= İstenen =
Sayfa alıntısına göre davalı vekilinin davacı hakkında ileri sürdüğü iddiaların tamamını sıralayın.

= Sayfa alıntısı =
####################
CEVAP: Davalı … vekili cevap dilekçesinde özetle; davacı tarafça harca esas değerin hatalı belirtildiğini, HMK’nın 119. maddesinin 1.fıkrasında dava dilekçesinde bulunması gereken hususların belirtilmiş olduğunu, bu maddenin “ğ” bendine göre, açık bir şekilde talep sonucunun olması dilekçede olması gereken zorunlu unsurlardan olduğunu, davacı tarafın dilekçesindeki talep kısmının ilgili kanun maddesine aykırı olduğunu, davacının taleplerinin ne olduğunun net olarak anlaşılmadığını, müvekkili şirketin …. bayiliği yapmakta olduğunu, şirket faaliyeti çerçevesinde yapılan işlemlerin belli bir prosedür doğrultusunda yapıldığını, müşteriler ile yapılan sözleşmelerin diğer davalı … tarafından hazırlandığını ve …’a aktarıldığını, faturalandırma işlemlerinin yapılan sözleşme ve taahhütler doğrultusunda … tarafından yapıldığını, müvekkilinin faturalandırma ve/veya diğer sistemsel işlemlere bir dahili veya müdahalesinin söz konusu olmadığını, opsiyon geçişlerinin her zaman müşteri talebine bağlı olduğunu, bu yönde bir talep davacı tarafından yapılmadığından faturalandırmanın … tarafından mevcut duruma göre yapılmış olduğunu, davacının Ticaret Kanunu hükümleri gereği ticari faaliyet ve eylemlerinden basiretli tacir gibi sorumlu olduğunu beyanla davanın reddine, yargılama giderleri ile vekalet ücretinin davacı üzerinde bırakılmasına karar verilmesini talep etmiştir.
####################
Öğelerin nerede göründüğünü belirten kayıtlar:
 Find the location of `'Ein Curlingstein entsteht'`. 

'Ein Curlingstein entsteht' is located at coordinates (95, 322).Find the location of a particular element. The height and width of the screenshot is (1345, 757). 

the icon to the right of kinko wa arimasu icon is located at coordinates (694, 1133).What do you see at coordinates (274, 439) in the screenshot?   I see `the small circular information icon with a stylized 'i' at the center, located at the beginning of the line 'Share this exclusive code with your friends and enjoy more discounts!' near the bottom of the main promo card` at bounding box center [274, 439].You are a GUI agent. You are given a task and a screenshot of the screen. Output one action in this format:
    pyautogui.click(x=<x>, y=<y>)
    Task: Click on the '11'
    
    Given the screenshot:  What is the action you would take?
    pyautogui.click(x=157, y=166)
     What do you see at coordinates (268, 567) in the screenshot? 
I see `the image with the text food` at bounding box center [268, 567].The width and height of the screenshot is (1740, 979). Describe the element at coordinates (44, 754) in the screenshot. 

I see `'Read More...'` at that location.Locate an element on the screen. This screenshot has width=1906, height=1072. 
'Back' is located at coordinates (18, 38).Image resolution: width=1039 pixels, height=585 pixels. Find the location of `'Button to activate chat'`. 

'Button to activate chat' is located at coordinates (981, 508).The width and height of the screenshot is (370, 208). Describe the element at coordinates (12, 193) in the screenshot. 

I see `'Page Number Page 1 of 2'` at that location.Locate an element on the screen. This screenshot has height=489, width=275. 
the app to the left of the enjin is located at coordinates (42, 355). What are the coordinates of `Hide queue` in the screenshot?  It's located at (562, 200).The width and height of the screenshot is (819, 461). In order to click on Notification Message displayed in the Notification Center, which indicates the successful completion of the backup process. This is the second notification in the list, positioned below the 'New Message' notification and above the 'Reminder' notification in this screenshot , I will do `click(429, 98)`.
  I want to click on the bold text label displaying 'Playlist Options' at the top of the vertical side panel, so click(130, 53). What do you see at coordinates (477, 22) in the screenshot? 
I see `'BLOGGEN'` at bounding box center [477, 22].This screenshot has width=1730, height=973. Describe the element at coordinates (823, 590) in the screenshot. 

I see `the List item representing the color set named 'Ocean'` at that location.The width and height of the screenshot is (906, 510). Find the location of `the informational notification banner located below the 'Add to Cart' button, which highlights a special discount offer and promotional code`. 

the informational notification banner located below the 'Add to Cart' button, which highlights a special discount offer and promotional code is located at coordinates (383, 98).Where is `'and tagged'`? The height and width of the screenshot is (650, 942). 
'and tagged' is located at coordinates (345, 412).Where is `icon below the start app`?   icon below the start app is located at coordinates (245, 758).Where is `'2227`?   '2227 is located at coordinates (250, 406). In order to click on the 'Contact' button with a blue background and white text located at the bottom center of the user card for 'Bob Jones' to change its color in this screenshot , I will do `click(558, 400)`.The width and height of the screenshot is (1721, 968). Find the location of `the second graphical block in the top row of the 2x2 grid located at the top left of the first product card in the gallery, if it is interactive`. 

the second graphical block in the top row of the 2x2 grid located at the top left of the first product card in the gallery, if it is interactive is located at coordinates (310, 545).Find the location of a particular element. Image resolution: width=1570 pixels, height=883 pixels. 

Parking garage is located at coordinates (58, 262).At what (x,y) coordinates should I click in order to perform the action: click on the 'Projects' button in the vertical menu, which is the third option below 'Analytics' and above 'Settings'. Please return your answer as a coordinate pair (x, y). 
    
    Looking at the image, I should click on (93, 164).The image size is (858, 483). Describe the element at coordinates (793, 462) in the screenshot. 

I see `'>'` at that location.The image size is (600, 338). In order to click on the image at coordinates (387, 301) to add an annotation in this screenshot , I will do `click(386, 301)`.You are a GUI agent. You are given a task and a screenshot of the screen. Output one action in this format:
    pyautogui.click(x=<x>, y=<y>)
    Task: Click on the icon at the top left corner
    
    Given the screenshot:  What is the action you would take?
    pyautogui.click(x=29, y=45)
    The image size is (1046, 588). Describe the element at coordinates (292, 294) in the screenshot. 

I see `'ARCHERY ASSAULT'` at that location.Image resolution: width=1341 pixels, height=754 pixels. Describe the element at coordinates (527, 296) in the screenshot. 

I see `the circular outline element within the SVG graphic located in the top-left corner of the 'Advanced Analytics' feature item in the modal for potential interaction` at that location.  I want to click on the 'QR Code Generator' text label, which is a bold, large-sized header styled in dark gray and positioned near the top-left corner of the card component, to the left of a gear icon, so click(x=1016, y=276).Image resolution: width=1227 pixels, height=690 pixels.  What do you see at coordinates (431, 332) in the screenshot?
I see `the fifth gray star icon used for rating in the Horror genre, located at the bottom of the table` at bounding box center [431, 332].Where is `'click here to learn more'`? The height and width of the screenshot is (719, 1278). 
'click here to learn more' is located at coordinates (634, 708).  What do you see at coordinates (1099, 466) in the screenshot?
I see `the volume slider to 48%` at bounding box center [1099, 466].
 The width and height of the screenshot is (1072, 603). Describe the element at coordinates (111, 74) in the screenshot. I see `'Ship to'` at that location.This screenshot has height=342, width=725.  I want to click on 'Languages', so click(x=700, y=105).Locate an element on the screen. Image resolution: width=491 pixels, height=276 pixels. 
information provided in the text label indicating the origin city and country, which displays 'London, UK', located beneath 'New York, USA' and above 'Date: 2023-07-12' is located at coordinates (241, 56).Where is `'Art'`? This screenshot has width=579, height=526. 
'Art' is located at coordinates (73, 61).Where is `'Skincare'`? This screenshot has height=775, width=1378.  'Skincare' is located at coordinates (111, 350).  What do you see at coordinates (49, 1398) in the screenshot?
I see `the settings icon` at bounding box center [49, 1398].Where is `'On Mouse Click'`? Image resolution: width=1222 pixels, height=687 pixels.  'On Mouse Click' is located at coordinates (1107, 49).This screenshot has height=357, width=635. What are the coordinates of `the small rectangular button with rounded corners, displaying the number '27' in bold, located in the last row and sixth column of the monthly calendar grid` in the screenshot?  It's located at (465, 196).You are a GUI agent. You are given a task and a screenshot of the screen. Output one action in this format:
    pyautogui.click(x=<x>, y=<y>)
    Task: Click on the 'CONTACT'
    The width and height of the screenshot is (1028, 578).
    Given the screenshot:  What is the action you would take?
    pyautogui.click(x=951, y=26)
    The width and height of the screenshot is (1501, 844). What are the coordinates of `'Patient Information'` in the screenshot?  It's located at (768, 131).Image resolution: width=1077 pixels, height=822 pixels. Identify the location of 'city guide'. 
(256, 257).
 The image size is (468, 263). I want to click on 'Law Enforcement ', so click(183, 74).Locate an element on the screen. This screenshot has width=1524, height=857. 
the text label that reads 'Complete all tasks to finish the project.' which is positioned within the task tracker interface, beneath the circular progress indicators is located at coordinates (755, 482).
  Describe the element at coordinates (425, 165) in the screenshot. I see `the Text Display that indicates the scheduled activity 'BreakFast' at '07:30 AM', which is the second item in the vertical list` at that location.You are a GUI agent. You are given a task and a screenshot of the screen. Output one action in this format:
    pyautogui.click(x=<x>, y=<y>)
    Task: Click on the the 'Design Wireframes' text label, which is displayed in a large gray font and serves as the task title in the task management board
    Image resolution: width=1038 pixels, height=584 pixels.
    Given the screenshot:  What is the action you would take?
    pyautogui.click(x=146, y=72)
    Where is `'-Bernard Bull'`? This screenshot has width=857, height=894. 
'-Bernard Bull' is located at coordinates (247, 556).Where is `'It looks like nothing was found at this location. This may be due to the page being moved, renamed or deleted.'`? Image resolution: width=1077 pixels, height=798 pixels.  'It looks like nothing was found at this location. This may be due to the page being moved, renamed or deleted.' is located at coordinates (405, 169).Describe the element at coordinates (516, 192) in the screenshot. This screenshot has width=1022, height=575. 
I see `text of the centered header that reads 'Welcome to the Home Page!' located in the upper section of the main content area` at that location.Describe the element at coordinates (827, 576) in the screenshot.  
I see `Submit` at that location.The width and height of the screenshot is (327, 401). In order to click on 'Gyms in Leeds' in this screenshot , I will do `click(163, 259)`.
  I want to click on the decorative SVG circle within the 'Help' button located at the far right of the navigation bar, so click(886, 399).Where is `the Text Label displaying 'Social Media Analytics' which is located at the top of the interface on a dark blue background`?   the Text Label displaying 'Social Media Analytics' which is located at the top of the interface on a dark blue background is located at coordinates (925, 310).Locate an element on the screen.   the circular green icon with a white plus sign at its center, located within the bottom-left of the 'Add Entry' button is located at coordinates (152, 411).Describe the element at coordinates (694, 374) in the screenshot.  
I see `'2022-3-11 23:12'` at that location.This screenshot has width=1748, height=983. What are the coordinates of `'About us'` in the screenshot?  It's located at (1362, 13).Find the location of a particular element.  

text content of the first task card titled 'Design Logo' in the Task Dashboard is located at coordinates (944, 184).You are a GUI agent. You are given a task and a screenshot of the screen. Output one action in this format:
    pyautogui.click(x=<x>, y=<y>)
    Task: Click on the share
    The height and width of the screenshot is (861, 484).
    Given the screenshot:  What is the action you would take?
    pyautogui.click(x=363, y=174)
####################
= Doğru sonuç =
- Davacı tarafça harca esas değerin hatalı belirtildiği
- Davacı tarafın dilekçesindeki talep kısmının ilgili kanun maddesine aykırı olduğu
- Davacının taleplerinin ne olduğunun net olarak anlaşılmadığı
- Opsiyon geçişi yönünde davacı tarafından bir talep yapılmadığı
- Davacının Ticaret Kanunu hükümleri gereği ticari faaliyet ve eylemlerinden basiretli tacir gibi sorumlu olduğu